Tony Perucci, a UNC performance studies professor, is directing The Performance Collective’s current show, “Eating Animals,” based on the novel of the same name by Jonathan Safran Foer.
The book, which was the summer reading selection for both UNC and Duke University, discusses the issues associated with the contemporary factory farming industry.
SEE THE SHOW
Where: Swain Hall, Studio 6
When: 8 p.m., tonight and Saturday
Cost: $5 for students, $10 for others
Staff writer Sarah Haderbache spoke with Perucci about the show and the ethics of eating animals.
DTH: Why did you decide to adapt “Eating Animals” into a performance piece?

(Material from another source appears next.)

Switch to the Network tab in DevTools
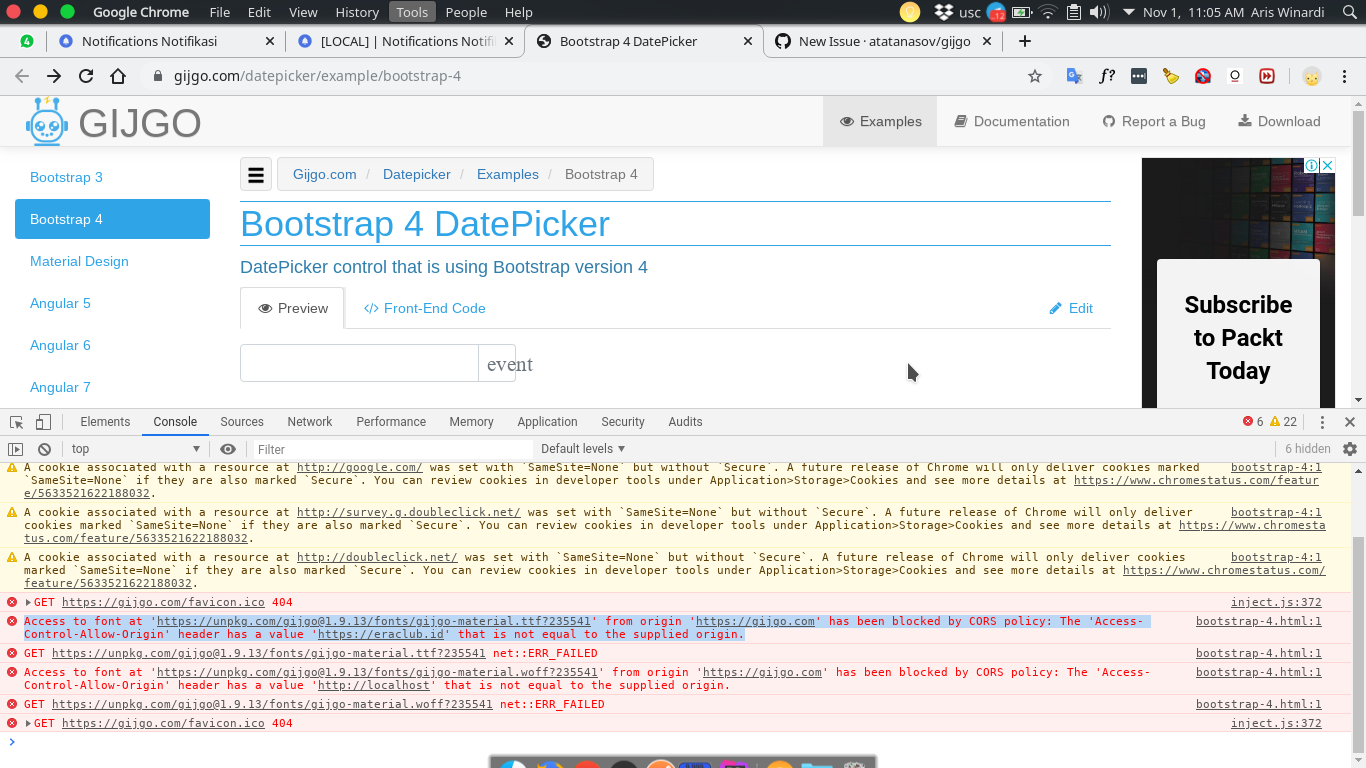 click(x=309, y=421)
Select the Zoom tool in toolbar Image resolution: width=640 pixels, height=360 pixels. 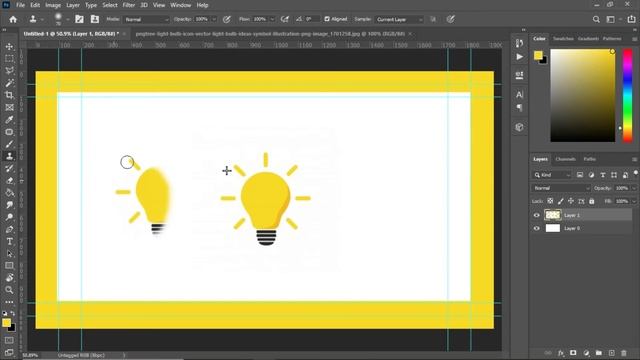(9, 290)
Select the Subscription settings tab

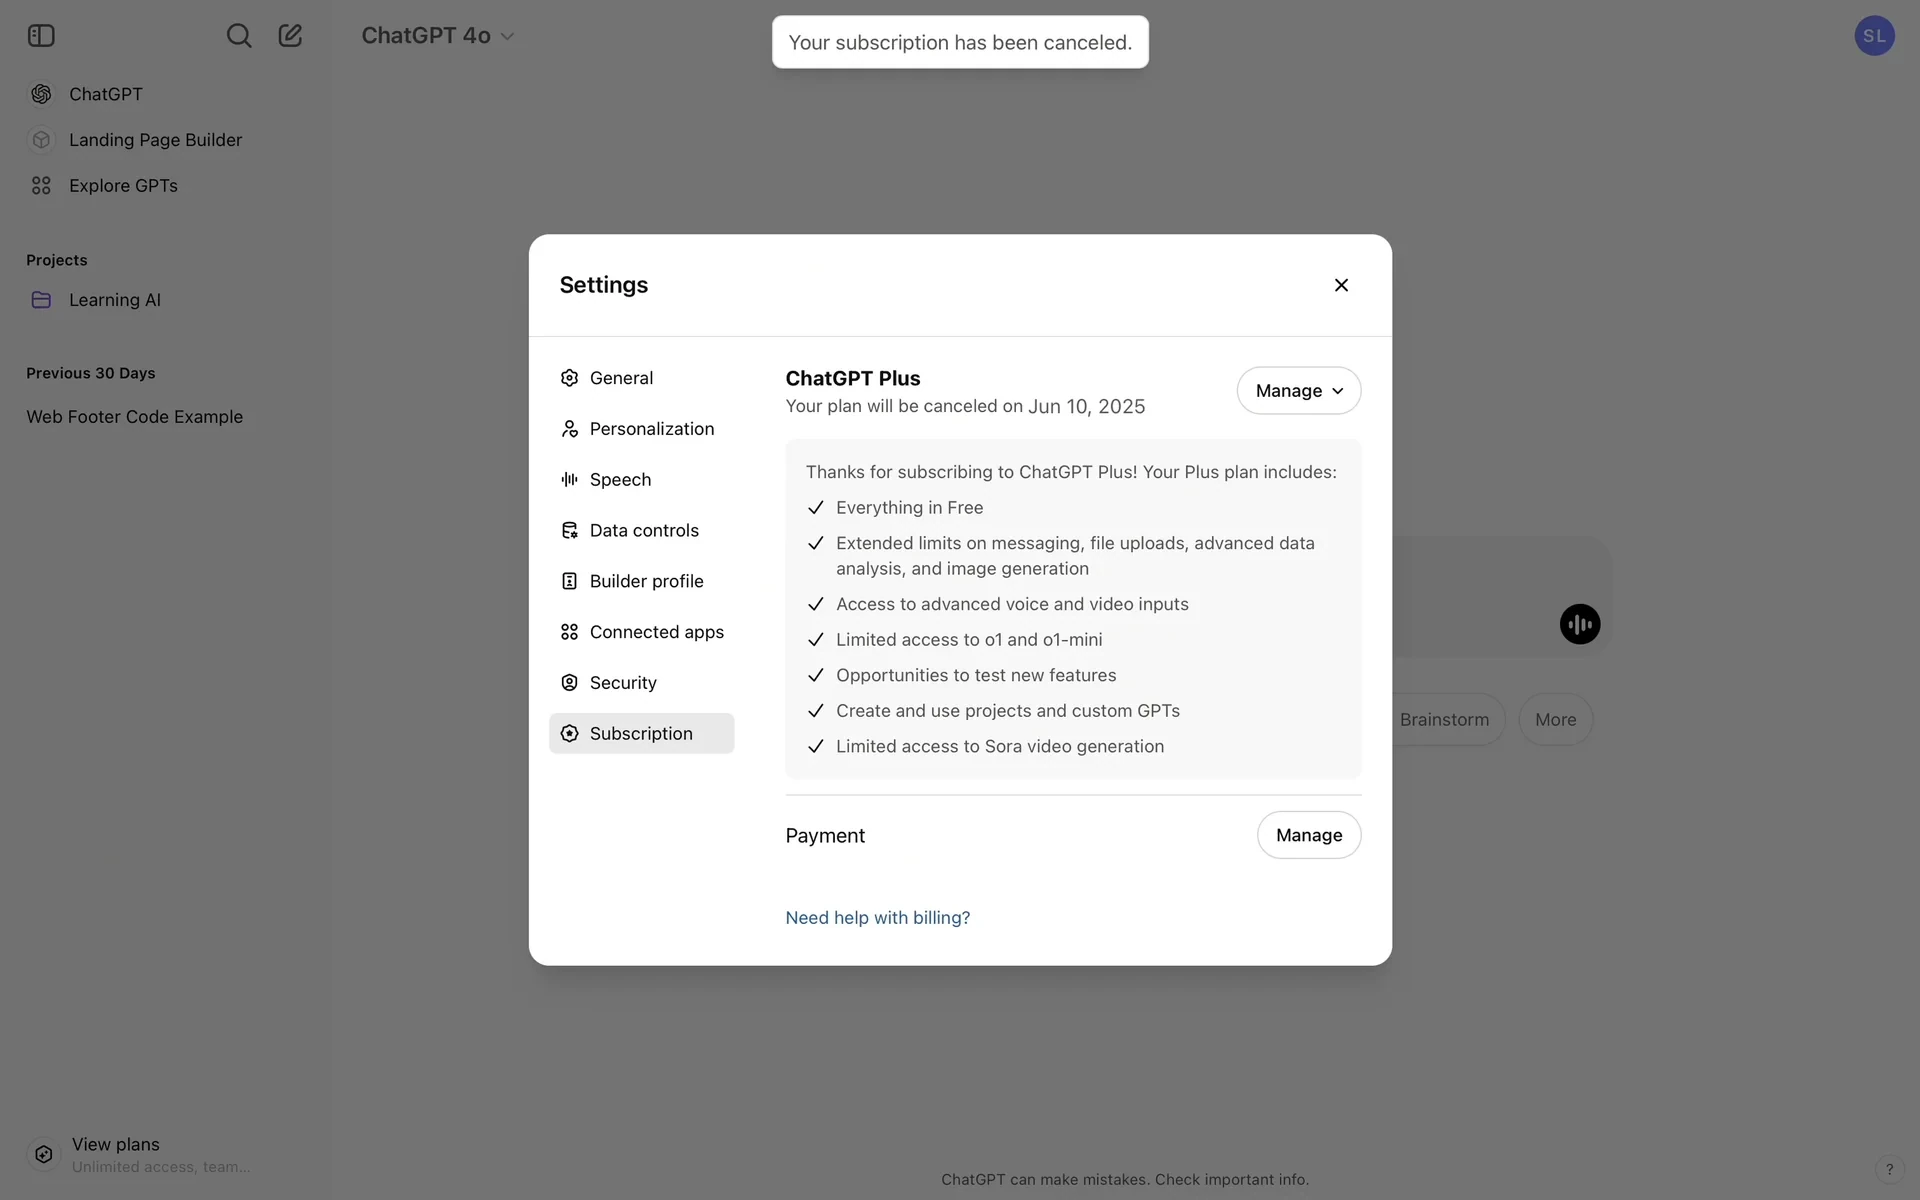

Tony Perucci: The Performance Collective does very politically focused work, so as soon as this book was announced as the summer reading book, I had the idea to do the project. It was the perfect kind of piece for us because it’s about a very complicated and thorny political and ethical issue. It’s not one that has a simple right or wrong position.

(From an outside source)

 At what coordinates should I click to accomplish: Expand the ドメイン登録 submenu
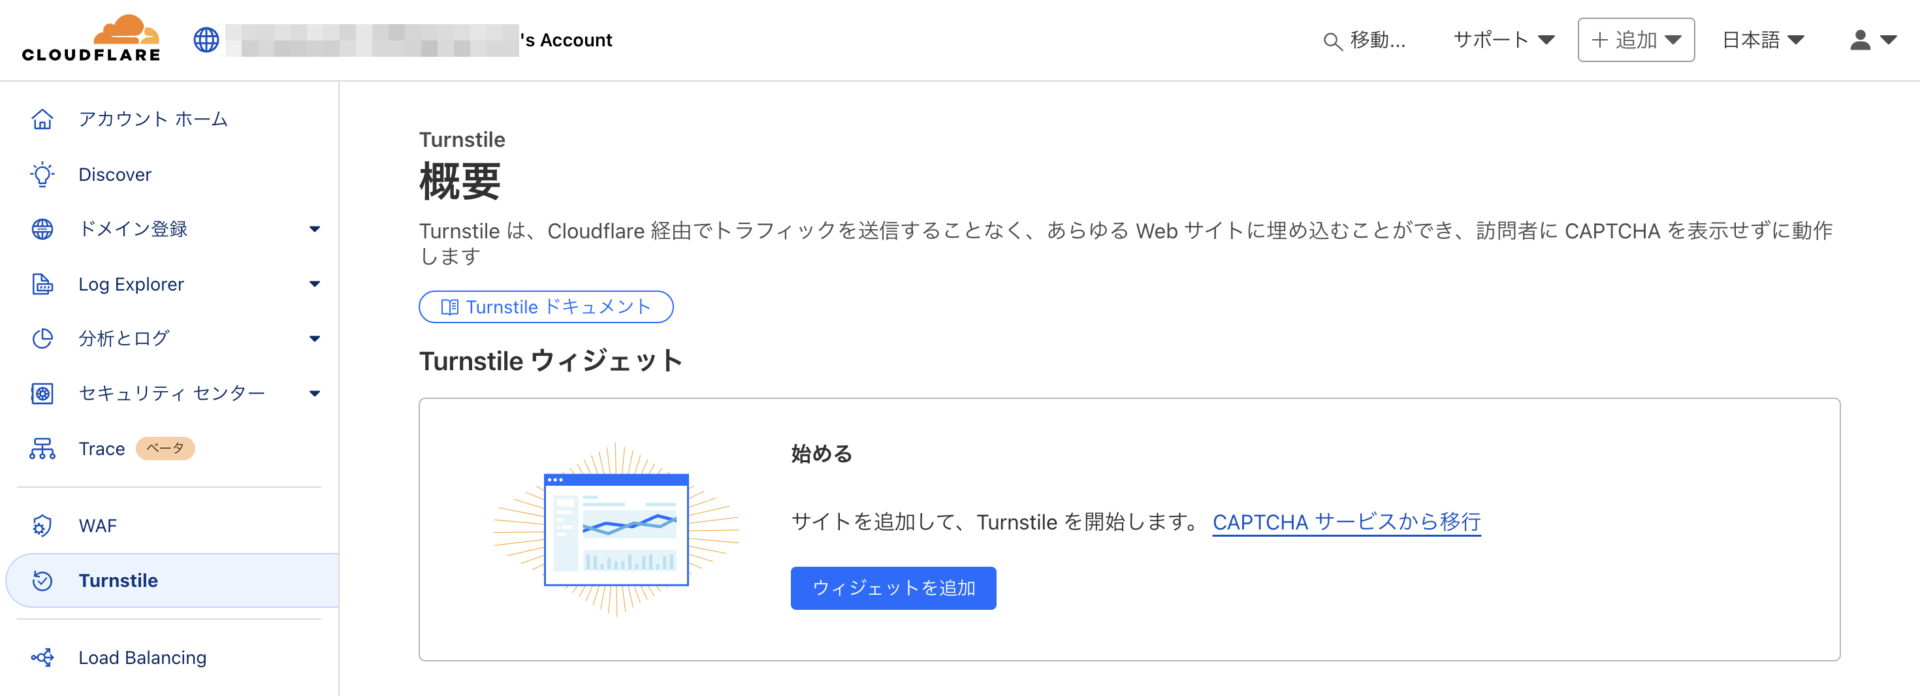click(315, 230)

DTH: So you wanted to work with a politically problematic issue?
TP: And I wanted it to challenge my own positions. I am not a vegetarian. But I am very thoughtful about what I do buy, and eat and cook. Ever since I was a college student, I had a deep suspicion that there was something ethically suspicious about eating meat. So I did what most of us do: I just didn’t think about it.
DTH: How did the show come together?
TP: It was challenging. Parts of the book, as Foer has written them, are friendly to an adaptation because as he says, the way we justify eating factory-farmed meat is the story we tell about what we eat. It’s also why it’s hard to give up eating meat because eating practices are so bound up with the stories we tell about our culture. Many of the stories of our childhood are bound up with the things we were eating.
So that’s one side of it. The other is our group is a collaborative group. We make work together. Oftentimes, I would give them some type of prompt. Sometimes I’m writing by myself, sometimes they’re doing composition work by themselves and then we lay them on top of each other.
DTH: Did making this project change your perceptions of eating animals and vegetarianism?
TP: I was very curious to see how deeply it would change my eating habits, because my wife is vegetarian and I’m not. So I’m used to cooking my separate meat portion. I haven’t stopped eating meat, but I’m fortunate to live two blocks from the Durham farmer’s market and so I now only buy local meat.
People do know that animals are treated poorly. People do know that if they saw how their meat was treated, they may not want to eat it. But I don’t think they know it’s almost universally the case now and that it wasn’t always the way it is now. And if it wasn’t always the way it is now, then it doesn’t have to always be the way it is in the future.